One of the newer tests that the insurance industry is dealing with is the total body scan. Just about anyone driving home from work will hear at least one radio commercial on body scanning, whether it be just for the heart or for the entire body. The idea of picking up abnormalities and potentially life threatening conditions before they cause the body irreparable harm is appealing. So should everyone have one of these scans, and should life insurance include one in all its requirements?
Body scans are not inexpensive. While the procedure can be done in less than an hour start to finish, the cost averages well over $ 1,000. It is generally not covered by insurance, so the cost is out of pocket to the individual. The tests may just begin a string of confirmatory or diagnostic testing for questionable findings, so the expenses may just be starting from that point.
A body scan involves significant radiation exposure. While each machine is different and each operator may spend less or more time in performing the test, the radiation received from one body scan alone is equal to almost the same amount as from 150 chest X-Rays. There is really no official standard on how the slices of pictures taken should be, and how thick or thin they are, but the radiation absorbed from even a single procedure is quite significant.
Scans can pick up even minute findings that have no clinical significance. When anything abnormal is found, it sparks a round of confirmatory testing that can include more X-Rays, scans, blood testing and even biopsy. Even in cases where doctors are convinced that there is little chance of pathological significance, a failure to confirm or deny anything can open the doctor up to possible legal consequence. As such, it is hard to ever determine whether follow-up testing is the most practical alternative, and most people will end up going through it regardless of perceived or actual risk.
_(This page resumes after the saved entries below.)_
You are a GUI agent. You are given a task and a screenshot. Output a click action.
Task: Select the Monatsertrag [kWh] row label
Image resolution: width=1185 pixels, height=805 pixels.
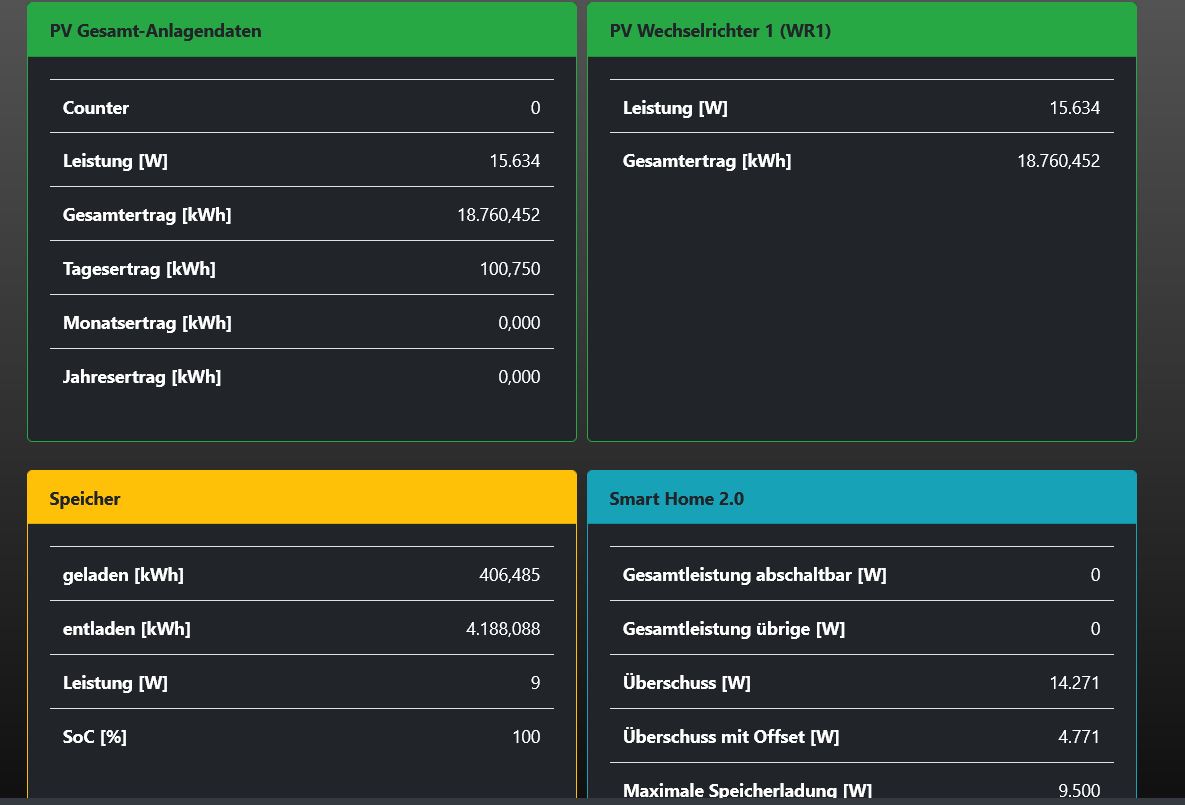[147, 323]
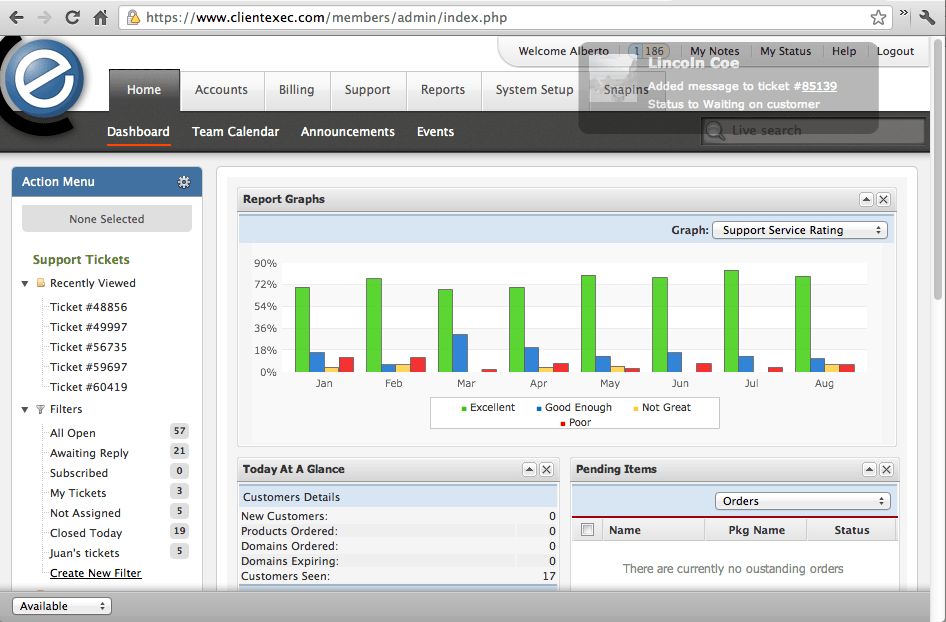Click the live search magnifying glass icon
The height and width of the screenshot is (622, 946).
713,130
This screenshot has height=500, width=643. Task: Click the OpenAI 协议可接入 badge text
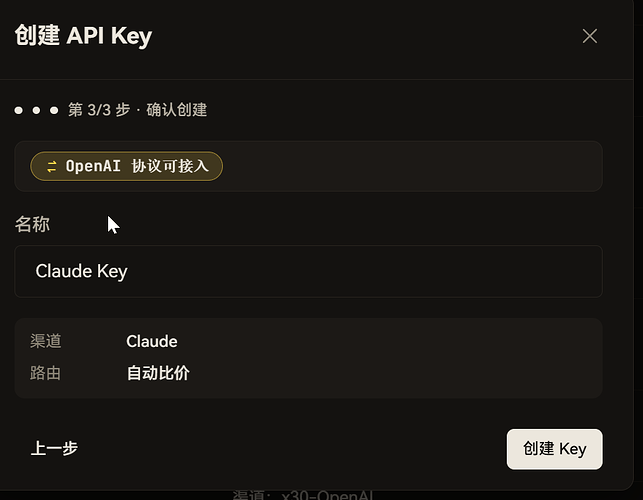point(137,166)
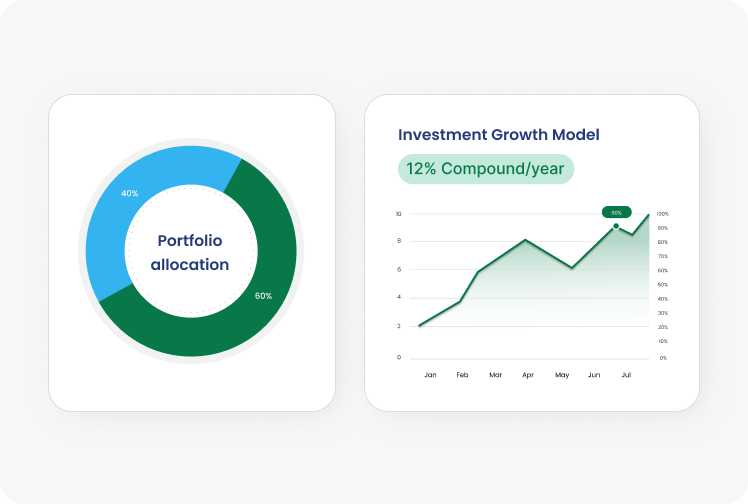748x504 pixels.
Task: Select the Portfolio allocation center label
Action: tap(190, 253)
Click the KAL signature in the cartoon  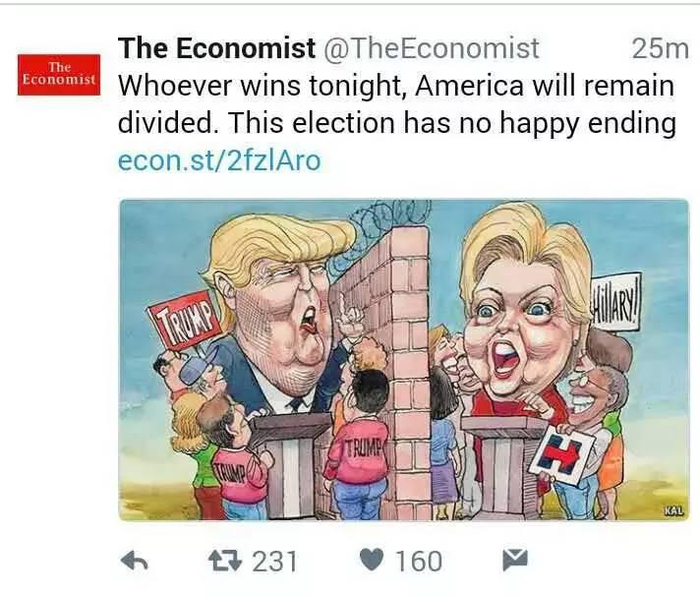pyautogui.click(x=674, y=511)
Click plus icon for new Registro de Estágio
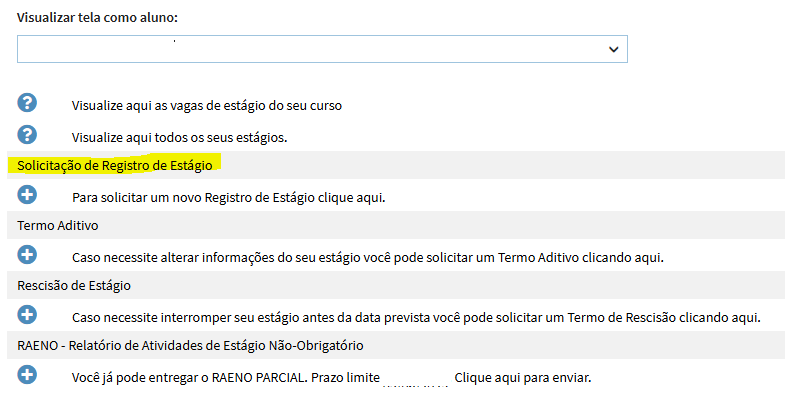This screenshot has width=785, height=409. (27, 195)
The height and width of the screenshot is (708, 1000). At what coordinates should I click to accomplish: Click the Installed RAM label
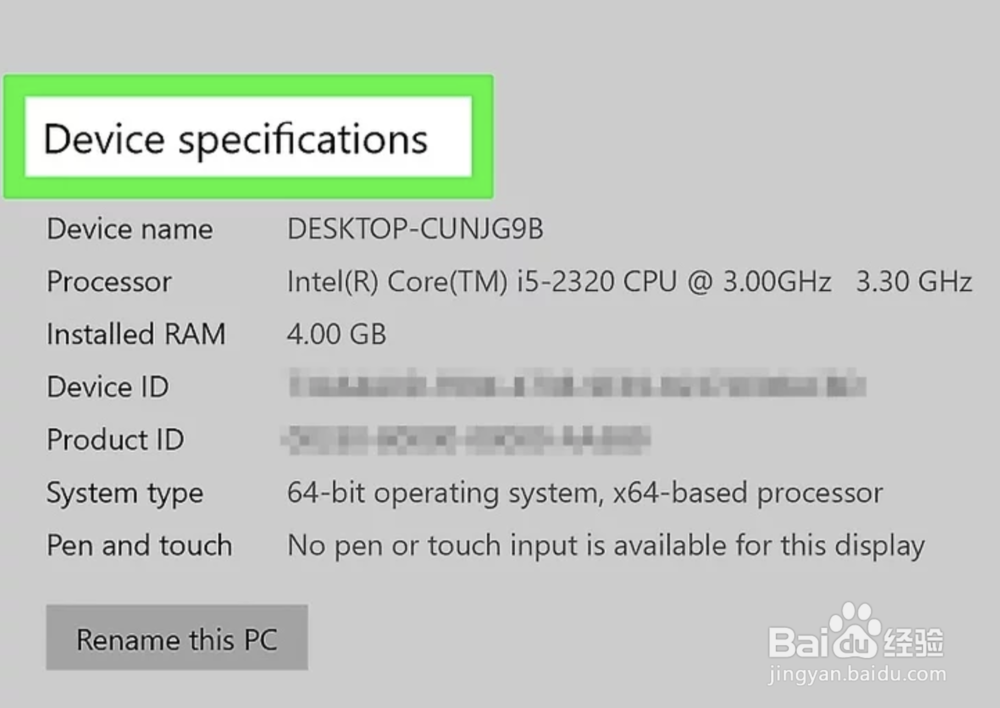click(x=135, y=334)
Another problem arrives when a full body scan may not turn up a noticeable abnormality. What happens when an individual then gets symptoms? He or she may be less likely to take these symptoms seriously or go to a doctor to have them investigated because of the assumption that the "normal" body scan shows that nothing is seriously wrong.
Scans are useful in diagnosing very significant disease early, such as cardiac calcification in an at-risk person with risk factors. However, traditional, less invasive and less expensive testing such as treadmill and exercise echo testing may be just as useful and easier to follow-up.
The picture of people being able to go to a doctor's office, be run through a machine and know what their total body health and status is on a periodic basis may one day come true. At the moment, full body scanning is not filling that bill. Neither the American College of Radiology nor the FDA endorse full body scanning. As such, insurance underwriting will have to consider such scans in the same context it does every bit of medical information it receives - as just another piece of the puzzle in trying to assess the health of an individual applicant.